## start Data extract
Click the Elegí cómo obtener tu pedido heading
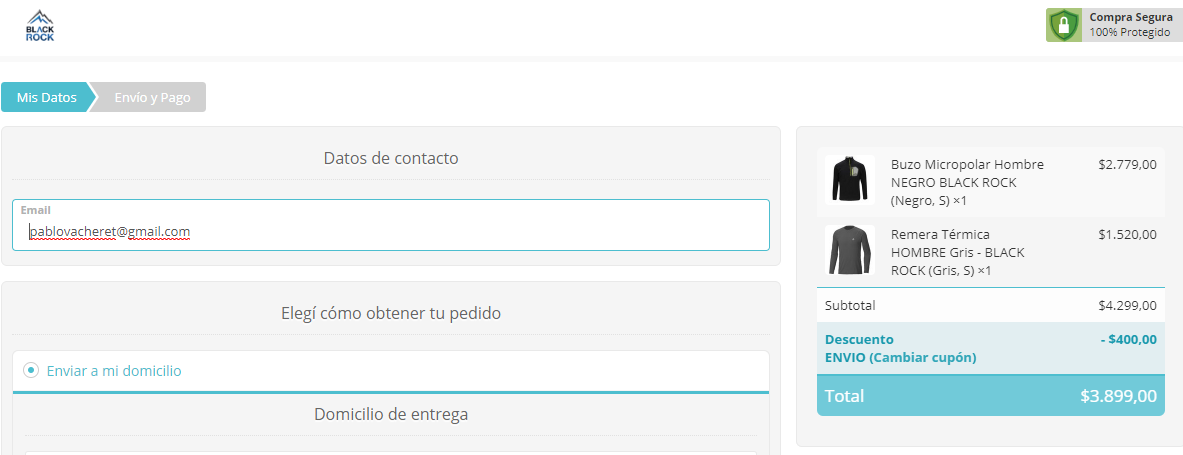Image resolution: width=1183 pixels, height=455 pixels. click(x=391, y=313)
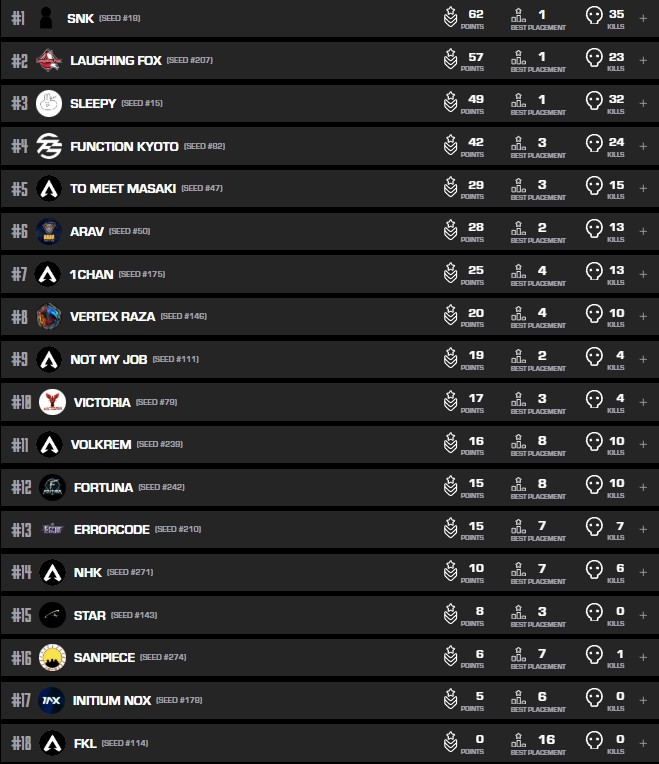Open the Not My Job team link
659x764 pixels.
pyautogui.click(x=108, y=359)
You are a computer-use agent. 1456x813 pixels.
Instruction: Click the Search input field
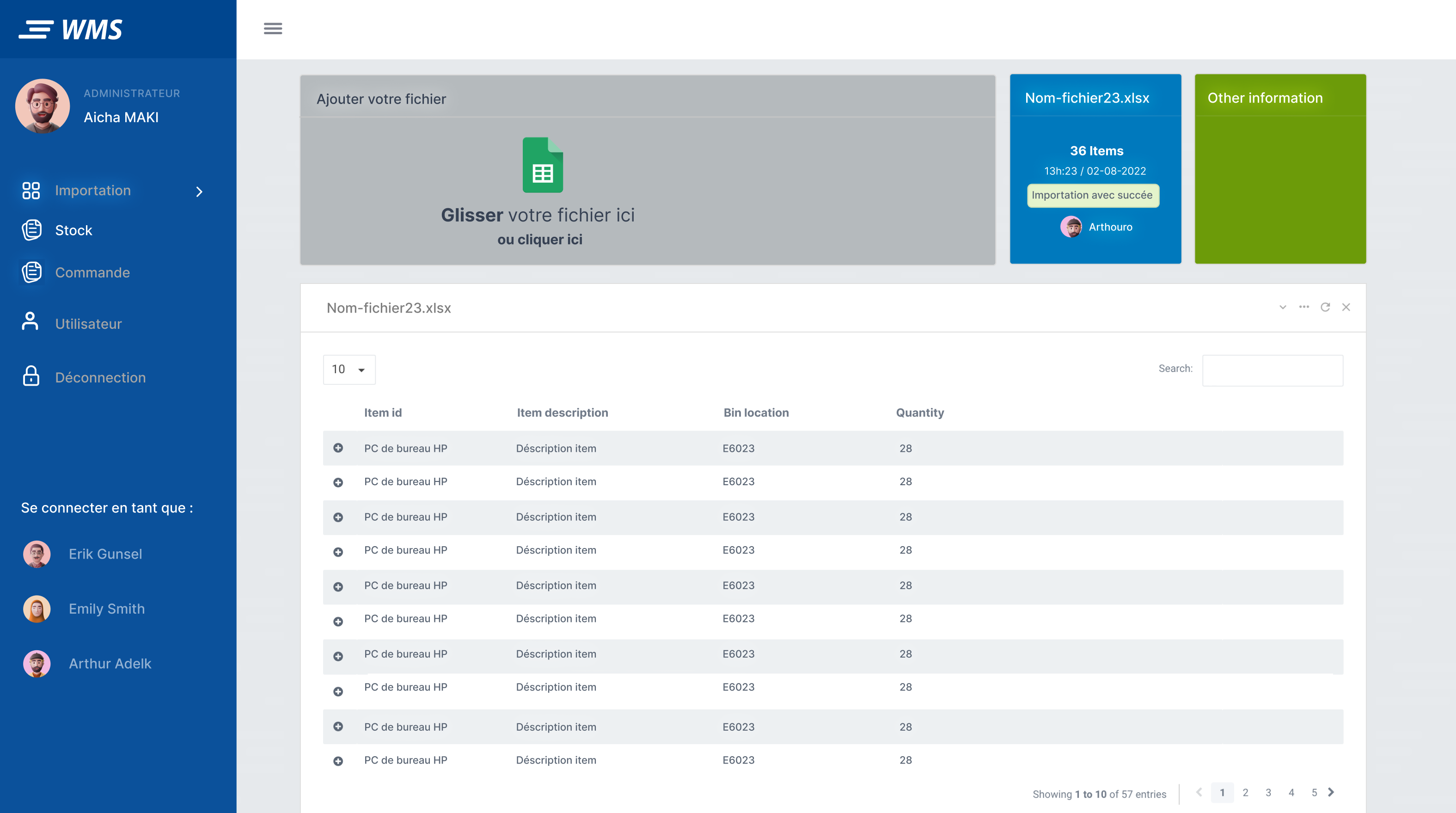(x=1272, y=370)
## end Data extract
## start Data extract
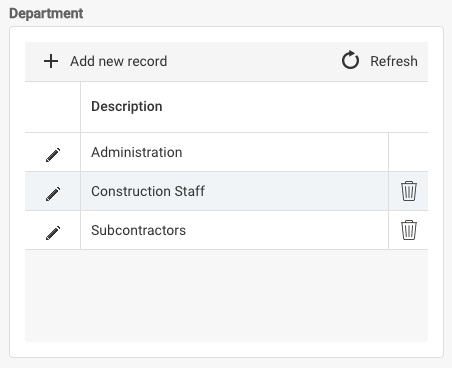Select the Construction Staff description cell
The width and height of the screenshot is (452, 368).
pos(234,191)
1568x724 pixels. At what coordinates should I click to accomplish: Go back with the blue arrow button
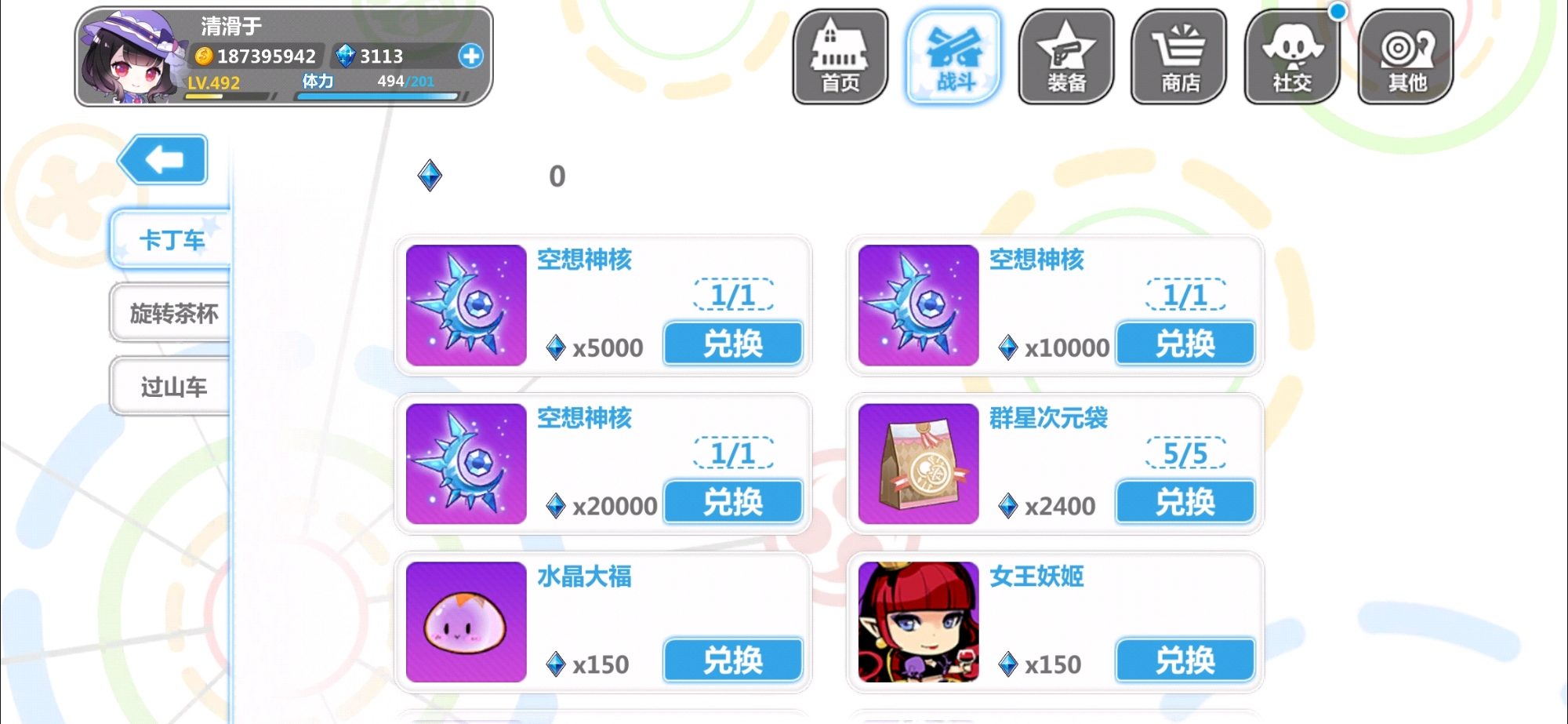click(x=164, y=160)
## end Data extract
## start Data extract
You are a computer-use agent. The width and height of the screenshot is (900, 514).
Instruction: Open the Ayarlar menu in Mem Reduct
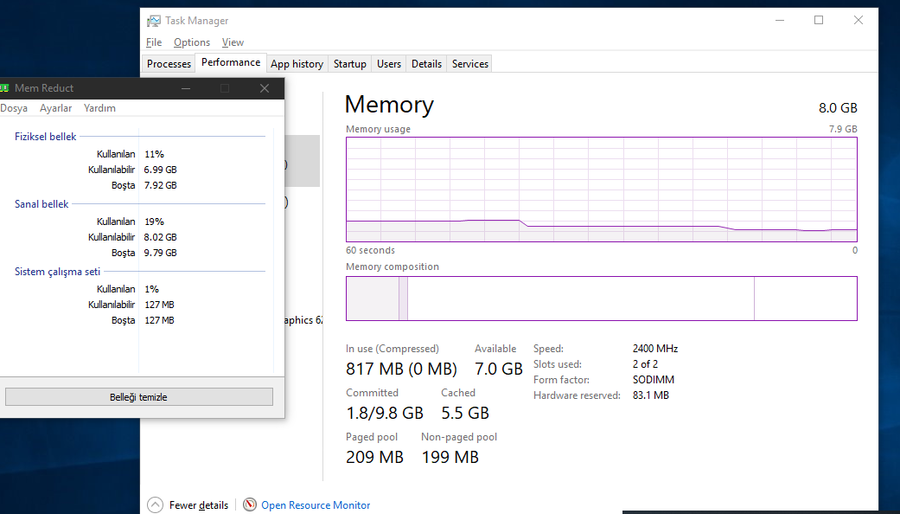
## end Data extract
> **Your instructions**:
Print again the data that starts with the line containing "Click the Elegí" and ends with the line containing "(x=1272, y=370)", including both of those lines, and leave out the pictures.

> **Exercise result**:
Click the Elegí cómo obtener tu pedido heading
Image resolution: width=1183 pixels, height=455 pixels. click(x=391, y=313)
Open the Not My Job team link
659x764 pixels.
pyautogui.click(x=108, y=359)
You are a computer-use agent. 1456x813 pixels.
Instruction: Click the Search input field
(x=1272, y=370)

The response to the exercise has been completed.